TASK TO CARRY OUT
In the data below, one line contains "The width and height of the screenshot is (909, 910)." and a later one contains "Given: Uncheck the Contiguous option". Print both, with every line between them, exactly and alone.

*** Opening of PROVIDED DATA ***

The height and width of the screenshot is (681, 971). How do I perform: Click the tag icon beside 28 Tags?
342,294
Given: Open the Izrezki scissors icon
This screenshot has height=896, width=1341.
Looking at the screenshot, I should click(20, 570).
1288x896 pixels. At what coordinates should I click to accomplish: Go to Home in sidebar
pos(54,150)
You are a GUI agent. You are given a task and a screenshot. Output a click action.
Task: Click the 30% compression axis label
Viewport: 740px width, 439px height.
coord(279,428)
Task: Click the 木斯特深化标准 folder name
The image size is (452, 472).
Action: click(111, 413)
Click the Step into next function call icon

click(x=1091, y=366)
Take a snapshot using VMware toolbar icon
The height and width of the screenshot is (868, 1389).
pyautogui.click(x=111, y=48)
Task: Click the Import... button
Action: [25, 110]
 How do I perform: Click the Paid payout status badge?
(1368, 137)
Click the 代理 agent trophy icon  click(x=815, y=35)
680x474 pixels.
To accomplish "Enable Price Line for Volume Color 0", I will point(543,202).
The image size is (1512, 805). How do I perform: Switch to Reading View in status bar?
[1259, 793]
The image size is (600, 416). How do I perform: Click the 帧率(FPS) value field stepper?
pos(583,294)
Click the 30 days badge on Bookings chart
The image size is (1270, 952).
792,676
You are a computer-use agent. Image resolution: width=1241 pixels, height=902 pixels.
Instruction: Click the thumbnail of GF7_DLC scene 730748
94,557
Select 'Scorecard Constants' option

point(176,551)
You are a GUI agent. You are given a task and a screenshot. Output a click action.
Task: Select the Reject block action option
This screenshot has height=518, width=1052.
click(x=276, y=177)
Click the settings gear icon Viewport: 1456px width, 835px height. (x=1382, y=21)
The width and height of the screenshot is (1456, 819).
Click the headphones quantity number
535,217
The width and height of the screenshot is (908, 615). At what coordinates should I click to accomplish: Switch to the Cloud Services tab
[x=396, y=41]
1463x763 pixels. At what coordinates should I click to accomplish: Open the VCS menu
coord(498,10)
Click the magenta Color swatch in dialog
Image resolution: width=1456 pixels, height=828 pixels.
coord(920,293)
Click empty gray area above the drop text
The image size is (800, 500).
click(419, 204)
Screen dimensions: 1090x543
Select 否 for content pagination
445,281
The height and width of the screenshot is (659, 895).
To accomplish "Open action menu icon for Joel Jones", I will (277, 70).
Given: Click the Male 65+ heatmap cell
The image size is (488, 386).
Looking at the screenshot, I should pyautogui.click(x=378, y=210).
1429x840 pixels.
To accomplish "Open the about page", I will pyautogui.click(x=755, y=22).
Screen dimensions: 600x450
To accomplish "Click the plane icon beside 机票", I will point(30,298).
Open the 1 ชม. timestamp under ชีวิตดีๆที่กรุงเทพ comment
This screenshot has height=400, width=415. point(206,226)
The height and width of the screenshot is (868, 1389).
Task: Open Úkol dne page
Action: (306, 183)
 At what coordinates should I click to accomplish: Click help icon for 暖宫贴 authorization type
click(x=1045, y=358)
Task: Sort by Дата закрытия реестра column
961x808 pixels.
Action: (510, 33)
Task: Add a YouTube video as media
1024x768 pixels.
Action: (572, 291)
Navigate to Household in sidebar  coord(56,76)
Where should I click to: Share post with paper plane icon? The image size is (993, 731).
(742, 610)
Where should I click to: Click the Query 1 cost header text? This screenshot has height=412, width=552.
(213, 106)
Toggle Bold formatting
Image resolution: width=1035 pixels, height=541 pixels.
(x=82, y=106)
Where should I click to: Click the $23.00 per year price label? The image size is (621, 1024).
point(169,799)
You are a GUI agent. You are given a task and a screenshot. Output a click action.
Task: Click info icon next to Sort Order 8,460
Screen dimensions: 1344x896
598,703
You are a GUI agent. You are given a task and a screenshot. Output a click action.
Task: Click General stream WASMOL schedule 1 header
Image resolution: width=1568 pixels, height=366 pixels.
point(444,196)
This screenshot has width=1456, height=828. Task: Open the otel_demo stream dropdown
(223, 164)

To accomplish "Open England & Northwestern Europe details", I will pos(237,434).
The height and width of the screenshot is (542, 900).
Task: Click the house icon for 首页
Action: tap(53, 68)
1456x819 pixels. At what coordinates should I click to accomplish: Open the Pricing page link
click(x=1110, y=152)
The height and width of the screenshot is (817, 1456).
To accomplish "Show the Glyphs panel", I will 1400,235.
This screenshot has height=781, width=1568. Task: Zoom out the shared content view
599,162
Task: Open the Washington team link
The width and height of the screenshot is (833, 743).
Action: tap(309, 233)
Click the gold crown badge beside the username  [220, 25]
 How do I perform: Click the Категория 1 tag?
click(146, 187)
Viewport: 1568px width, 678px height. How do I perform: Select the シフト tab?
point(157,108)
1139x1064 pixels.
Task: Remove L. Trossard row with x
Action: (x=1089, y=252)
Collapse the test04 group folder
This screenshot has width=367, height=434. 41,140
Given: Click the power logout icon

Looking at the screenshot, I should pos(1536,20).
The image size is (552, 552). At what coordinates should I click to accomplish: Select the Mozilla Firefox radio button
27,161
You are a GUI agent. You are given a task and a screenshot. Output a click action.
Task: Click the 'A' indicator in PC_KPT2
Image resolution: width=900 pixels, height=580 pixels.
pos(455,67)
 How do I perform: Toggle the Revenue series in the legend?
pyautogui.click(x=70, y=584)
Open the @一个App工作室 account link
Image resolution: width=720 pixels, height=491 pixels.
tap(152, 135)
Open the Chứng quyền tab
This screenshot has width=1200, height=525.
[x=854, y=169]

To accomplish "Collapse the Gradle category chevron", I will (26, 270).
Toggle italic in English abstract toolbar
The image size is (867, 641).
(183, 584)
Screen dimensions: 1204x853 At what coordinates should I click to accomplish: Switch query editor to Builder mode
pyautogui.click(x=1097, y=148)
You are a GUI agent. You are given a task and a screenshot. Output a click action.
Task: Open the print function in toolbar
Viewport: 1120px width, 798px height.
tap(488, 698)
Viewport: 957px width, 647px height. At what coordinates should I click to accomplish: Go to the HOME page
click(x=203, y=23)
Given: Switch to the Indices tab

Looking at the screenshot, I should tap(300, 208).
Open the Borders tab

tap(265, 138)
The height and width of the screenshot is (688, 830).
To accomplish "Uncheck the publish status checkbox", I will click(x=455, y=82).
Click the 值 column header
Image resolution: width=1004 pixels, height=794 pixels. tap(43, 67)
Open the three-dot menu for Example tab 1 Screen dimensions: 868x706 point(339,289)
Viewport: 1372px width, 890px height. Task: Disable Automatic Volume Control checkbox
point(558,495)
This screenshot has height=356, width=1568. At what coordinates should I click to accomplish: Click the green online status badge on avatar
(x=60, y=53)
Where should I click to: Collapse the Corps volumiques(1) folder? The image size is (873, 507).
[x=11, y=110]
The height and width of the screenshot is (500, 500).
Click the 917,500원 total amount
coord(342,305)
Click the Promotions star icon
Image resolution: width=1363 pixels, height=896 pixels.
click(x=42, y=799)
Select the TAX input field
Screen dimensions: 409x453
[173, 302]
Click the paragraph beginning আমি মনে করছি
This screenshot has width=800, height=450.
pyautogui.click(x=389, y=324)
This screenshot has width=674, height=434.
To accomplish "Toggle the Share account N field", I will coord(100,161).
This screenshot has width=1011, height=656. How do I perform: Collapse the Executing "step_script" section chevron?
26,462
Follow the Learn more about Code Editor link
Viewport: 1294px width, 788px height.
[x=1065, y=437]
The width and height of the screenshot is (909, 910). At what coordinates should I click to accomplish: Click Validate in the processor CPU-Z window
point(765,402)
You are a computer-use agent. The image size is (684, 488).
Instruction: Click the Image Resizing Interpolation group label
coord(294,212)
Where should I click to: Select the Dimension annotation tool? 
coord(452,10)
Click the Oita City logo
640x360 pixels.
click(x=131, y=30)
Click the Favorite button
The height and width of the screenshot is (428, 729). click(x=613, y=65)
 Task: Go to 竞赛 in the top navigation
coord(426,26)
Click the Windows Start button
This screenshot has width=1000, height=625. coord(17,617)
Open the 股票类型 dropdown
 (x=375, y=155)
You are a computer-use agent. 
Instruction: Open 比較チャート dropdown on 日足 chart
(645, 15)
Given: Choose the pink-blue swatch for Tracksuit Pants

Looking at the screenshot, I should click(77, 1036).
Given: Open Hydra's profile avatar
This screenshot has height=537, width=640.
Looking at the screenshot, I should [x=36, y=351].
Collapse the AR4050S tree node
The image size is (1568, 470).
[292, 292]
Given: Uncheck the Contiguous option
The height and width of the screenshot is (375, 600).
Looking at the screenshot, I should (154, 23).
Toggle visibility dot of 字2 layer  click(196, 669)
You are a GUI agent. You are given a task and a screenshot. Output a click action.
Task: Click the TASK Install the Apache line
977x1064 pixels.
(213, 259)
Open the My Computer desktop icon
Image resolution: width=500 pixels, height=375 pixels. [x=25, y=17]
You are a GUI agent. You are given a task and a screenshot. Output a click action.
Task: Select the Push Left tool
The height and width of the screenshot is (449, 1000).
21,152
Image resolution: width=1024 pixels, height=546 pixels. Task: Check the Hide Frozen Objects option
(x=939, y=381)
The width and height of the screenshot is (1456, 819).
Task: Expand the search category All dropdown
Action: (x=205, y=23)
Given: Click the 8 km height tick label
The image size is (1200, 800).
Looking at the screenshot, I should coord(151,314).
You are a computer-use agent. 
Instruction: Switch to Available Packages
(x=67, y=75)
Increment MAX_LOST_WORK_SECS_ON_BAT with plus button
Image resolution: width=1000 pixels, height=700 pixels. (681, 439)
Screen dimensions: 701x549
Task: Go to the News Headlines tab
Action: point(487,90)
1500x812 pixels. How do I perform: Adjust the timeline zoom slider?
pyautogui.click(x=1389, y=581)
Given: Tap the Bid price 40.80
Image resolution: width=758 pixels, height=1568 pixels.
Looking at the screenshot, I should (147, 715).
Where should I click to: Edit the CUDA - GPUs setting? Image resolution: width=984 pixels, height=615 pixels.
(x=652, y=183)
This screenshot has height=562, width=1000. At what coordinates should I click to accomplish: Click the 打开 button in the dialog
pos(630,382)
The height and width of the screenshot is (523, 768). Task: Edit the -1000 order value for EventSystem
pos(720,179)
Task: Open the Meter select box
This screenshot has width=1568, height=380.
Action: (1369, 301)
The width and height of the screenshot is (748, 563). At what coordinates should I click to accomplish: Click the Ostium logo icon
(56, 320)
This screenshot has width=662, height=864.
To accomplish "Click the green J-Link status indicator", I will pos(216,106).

*** Close of PROVIDED DATA ***

RESPONSE TO THIS TASK
The width and height of the screenshot is (909, 910). At what coordinates should I click to accomplish: Click Validate in the processor CPU-Z window
point(765,402)
You are a computer-use agent. The image size is (684, 488).
Instruction: Click the Image Resizing Interpolation group label
coord(294,212)
Where should I click to: Select the Dimension annotation tool? 
coord(452,10)
Click the Oita City logo
640x360 pixels.
click(x=131, y=30)
Click the Favorite button
The height and width of the screenshot is (428, 729). click(x=613, y=65)
 Task: Go to 竞赛 in the top navigation
coord(426,26)
Click the Windows Start button
This screenshot has width=1000, height=625. coord(17,617)
Open the 股票类型 dropdown
 (x=375, y=155)
You are a computer-use agent. 
Instruction: Open 比較チャート dropdown on 日足 chart
(645, 15)
Given: Choose the pink-blue swatch for Tracksuit Pants

Looking at the screenshot, I should click(77, 1036).
Given: Open Hydra's profile avatar
This screenshot has height=537, width=640.
Looking at the screenshot, I should [x=36, y=351].
Collapse the AR4050S tree node
The image size is (1568, 470).
[292, 292]
Given: Uncheck the Contiguous option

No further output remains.